The Future of Logistics in the Light of the Pandemic
09. 06. 2020
A pandemic is one of those unpredictable cataclysmic events that are described by Nassim Nicholas Taleb in his bestseller The Black Swan. Their common characteristic is that no one can predict them, and they, therefore, surprise us again and again.
The occurrence of something improbable, or a “Black Swan”, instantly changes the established patterns of our behaviour. It is interesting, however, that these changes often go in a direction that had already been indicated earlier. Every shock accelerates changes that create new spaces and opportunities.
The world is becoming fragile and unpredictable. Prudent company management teams work on several scenarios simultaneously. In other words, they keep fit in order to be able to manage change.
Supply Chains Under Scrutiny
Multinationals have started using risk assessment matrices again. One of the first results to emerge from this is a thorough revision of supply chains. Buyers want to have several geographically separated suppliers for the same component parts. Production is being relocated back to the developed world or at least somewhere in close proximity. The issue of the ageing population – and the resulting labour force shortage – can only be overcome by automation and robotisation in the new production facilities. This will, of course, involve a considerable contribution from new technologies, such as collaborative robotics, artificial vision, artificial intelligence and self-driving vehicles. Every working cell in modern production logistics is interconnected through IT. Internal logistics makes use of manufacturing that is supported by IT in the pull (on-demand) mode and uses robotic vehicles (automated guided vehicles – AGV).

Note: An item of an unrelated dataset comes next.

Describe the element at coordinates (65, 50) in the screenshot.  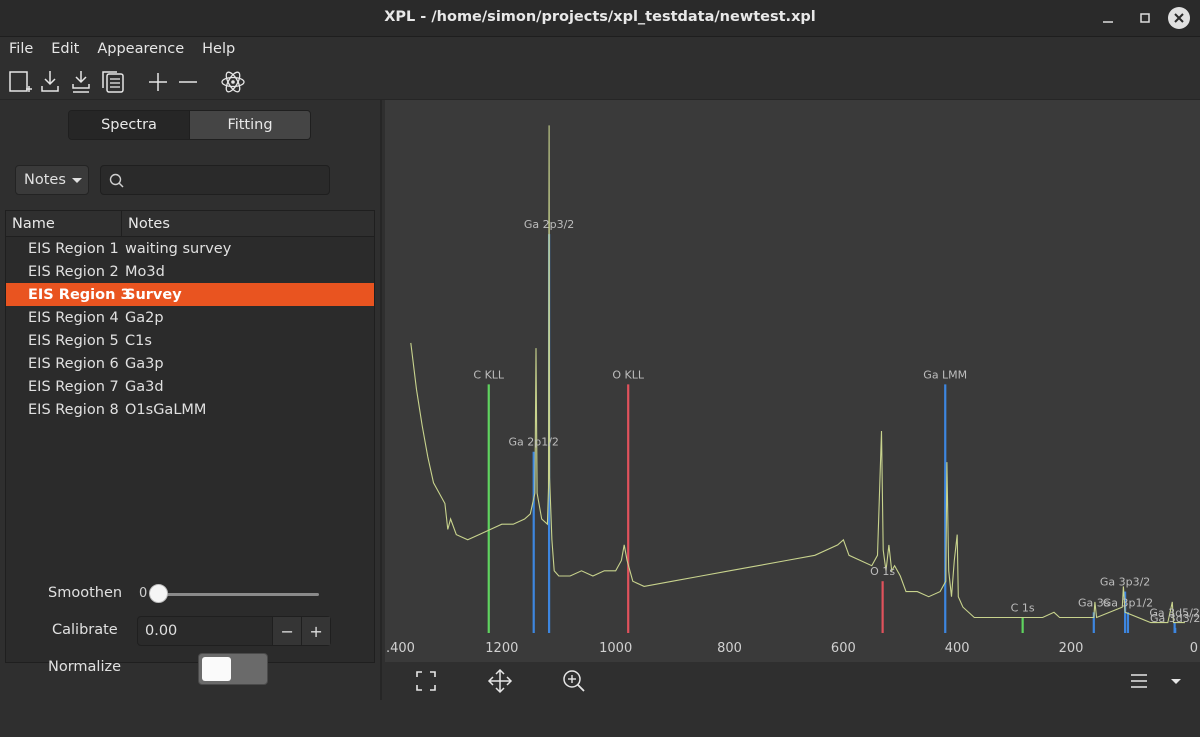
I see `menu-edit: Edit` at that location.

Especially in the automotive industry, buyers continue to want just-in-time deliveries. Nonetheless, the increased risks of delivery disruptions are reflected in an increase in reserve local stock.
Many production companies have realised that managing logistics by themselves is a strategic advantage, which is why they invest in the construction of new, often automated warehouses next to their factories. However, these warehouses are only efficient if they are managed by a state-of-the-art warehouse management system (WMS).
Even the Most Conservative Buyers Are Turning to e-Shopping
With the pandemic, e-commerce has got new wind in its sails. Even the most conservative buyers have started using new modes of shopping. On the one hand, online shopping is becoming more concentrated, which increases regional warehousing capacities that can only satisfy the performance requirements of the market with state-of-the-art automation. On the other hand, buyers are not prepared to wait for the goods they order, so rapid supply can only be ensured through a high level of automation of local logistics centres. The desired delivery times, especially in the case of food and medicines, are ever shorter, which requires completely different innovative logistics solutions, such as micro fulfilment centres. Such centres are automated and often located directly beneath shopping centres. They serve the purpose of supplementing the stock of nearby shops, as well as supporting e-commerce in local supply.
Transport Distribution Is also Becoming Smart
With the increasing traffic, distribution to the end buyer represents a unique challenge, especially the last part of the way, i.e., the last mile. Digitalisation enables intelligent delivery logistics, as it optimises the route, vehicle size, temperature regimes, road conditions, time windows, etc., and traces the goods all the way to the buyer.
Those Who Are Ready Are Reaping the Rewards
Some market players do not want to deal with the logistics challenges by themselves and prefer to entrust their logistics to specialised companies, so-called 3PL logistics companies. In this segment, those companies that invested in warehouse infrastructure and smart IT (WMS) in the past are now reaping the rewards in the market.
“Eppur si muove”
The pandemic has only been a temporary disturbance in the world’s movement. The world is already accelerating its rotation, even though it is still ‘staggering’ and changing directions. Successful companies are adapting to the rapid pace of change by introducing digitalisation, robotisation and automation in their operation. In these areas, Epilog and Knapp offer state-of-the-art technological solutions.
In the end, a Black Swan is still just a swan. Those companies that have awareness in their DNA that the only constant is a change cannot be taken by surprise by anything.